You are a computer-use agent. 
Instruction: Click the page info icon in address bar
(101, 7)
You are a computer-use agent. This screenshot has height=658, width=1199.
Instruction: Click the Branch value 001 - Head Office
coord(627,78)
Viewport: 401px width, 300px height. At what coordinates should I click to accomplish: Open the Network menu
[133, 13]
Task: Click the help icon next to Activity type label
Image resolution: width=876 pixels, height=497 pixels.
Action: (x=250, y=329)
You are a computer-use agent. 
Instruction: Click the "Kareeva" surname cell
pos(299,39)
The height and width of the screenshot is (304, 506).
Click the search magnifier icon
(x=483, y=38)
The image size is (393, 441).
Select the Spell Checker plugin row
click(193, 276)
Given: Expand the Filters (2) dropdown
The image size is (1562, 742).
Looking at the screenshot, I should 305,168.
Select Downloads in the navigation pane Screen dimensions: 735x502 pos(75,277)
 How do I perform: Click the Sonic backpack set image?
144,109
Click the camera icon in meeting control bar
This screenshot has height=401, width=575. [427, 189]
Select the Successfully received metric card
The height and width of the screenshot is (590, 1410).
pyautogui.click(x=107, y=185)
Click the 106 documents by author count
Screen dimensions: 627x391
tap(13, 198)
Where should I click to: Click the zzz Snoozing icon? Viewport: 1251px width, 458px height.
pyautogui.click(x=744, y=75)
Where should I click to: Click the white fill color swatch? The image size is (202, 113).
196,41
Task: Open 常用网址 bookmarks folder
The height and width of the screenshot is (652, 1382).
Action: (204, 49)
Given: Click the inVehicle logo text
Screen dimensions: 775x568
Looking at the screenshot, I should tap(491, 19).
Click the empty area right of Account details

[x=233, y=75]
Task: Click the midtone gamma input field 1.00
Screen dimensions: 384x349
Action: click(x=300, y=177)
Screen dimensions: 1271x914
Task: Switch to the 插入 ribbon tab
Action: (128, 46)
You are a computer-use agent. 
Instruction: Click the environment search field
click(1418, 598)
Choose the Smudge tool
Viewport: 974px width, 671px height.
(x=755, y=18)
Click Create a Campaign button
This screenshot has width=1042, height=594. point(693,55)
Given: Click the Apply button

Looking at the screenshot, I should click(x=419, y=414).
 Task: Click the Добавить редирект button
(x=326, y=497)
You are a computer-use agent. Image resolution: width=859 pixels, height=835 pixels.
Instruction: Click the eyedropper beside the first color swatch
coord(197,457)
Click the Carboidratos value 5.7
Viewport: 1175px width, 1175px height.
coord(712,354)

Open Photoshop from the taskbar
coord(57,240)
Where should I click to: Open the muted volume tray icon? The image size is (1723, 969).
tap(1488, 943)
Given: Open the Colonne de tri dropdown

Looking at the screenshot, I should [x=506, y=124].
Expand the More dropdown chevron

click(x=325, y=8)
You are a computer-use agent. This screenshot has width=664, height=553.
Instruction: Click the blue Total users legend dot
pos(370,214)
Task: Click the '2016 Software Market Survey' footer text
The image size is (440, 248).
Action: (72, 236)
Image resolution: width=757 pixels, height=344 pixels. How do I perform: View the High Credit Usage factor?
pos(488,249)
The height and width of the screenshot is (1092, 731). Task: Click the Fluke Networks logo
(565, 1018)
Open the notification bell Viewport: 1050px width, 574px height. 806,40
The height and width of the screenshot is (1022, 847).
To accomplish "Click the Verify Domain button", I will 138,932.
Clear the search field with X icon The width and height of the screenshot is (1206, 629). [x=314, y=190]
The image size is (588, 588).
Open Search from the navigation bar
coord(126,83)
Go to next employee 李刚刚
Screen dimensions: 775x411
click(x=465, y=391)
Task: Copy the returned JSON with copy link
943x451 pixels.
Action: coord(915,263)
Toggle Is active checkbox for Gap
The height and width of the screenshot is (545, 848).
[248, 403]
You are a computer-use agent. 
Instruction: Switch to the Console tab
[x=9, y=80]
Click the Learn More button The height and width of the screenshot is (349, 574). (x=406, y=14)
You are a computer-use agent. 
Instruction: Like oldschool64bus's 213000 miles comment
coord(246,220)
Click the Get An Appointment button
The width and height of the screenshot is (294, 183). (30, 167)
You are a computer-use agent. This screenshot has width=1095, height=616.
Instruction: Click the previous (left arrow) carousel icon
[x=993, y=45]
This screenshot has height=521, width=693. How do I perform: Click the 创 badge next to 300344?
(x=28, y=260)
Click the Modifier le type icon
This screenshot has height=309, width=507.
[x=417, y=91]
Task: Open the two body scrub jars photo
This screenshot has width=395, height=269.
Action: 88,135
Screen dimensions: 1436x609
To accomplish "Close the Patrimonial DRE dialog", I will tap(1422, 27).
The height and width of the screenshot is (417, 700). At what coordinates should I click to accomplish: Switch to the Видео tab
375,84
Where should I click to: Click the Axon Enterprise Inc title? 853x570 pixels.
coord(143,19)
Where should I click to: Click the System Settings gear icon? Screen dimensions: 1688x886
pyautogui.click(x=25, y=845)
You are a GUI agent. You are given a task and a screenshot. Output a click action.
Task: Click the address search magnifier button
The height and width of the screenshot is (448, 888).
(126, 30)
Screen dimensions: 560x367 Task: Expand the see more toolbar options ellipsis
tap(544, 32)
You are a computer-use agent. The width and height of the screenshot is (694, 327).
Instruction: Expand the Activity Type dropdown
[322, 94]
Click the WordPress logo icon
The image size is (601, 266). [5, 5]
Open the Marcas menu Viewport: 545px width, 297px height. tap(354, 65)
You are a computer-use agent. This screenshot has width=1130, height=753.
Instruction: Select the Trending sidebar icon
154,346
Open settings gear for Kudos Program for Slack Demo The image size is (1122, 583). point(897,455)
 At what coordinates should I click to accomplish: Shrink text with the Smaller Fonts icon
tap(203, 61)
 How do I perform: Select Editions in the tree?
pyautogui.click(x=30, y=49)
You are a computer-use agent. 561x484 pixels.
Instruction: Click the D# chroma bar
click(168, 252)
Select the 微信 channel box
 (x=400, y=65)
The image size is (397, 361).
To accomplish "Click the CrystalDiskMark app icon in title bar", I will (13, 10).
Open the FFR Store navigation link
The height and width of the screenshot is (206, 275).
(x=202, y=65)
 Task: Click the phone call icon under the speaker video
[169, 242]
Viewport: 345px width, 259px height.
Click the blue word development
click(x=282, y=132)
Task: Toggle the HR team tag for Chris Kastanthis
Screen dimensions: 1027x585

### STATED GOAL
Output the lines of the items from the line containing "Open Photoshop from the taskbar" through the line containing "pos(488,249)", inclusive, as a Markdown table with the columns Row and Text. Number each line in Row, put the line itself in Text, and leave out blank lines.

### FULL SOLUTION
| Row | Text |
|---|---|
| 1 | Open Photoshop from the taskbar |
| 2 | coord(57,240) |
| 3 | Where should I click to: Open the muted volume tray icon? The image size is (1723, 969). |
| 4 | tap(1488, 943) |
| 5 | Given: Open the Colonne de tri dropdown |
| 6 | Looking at the screenshot, I should [x=506, y=124]. |
| 7 | Expand the More dropdown chevron |
| 8 | click(x=325, y=8) |
| 9 | You are a computer-use agent. This screenshot has width=664, height=553. |
| 10 | Instruction: Click the blue Total users legend dot |
| 11 | pos(370,214) |
| 12 | Task: Click the '2016 Software Market Survey' footer text |
| 13 | The image size is (440, 248). |
| 14 | Action: (72, 236) |
| 15 | Image resolution: width=757 pixels, height=344 pixels. How do I perform: View the High Credit Usage factor? |
| 16 | pos(488,249) |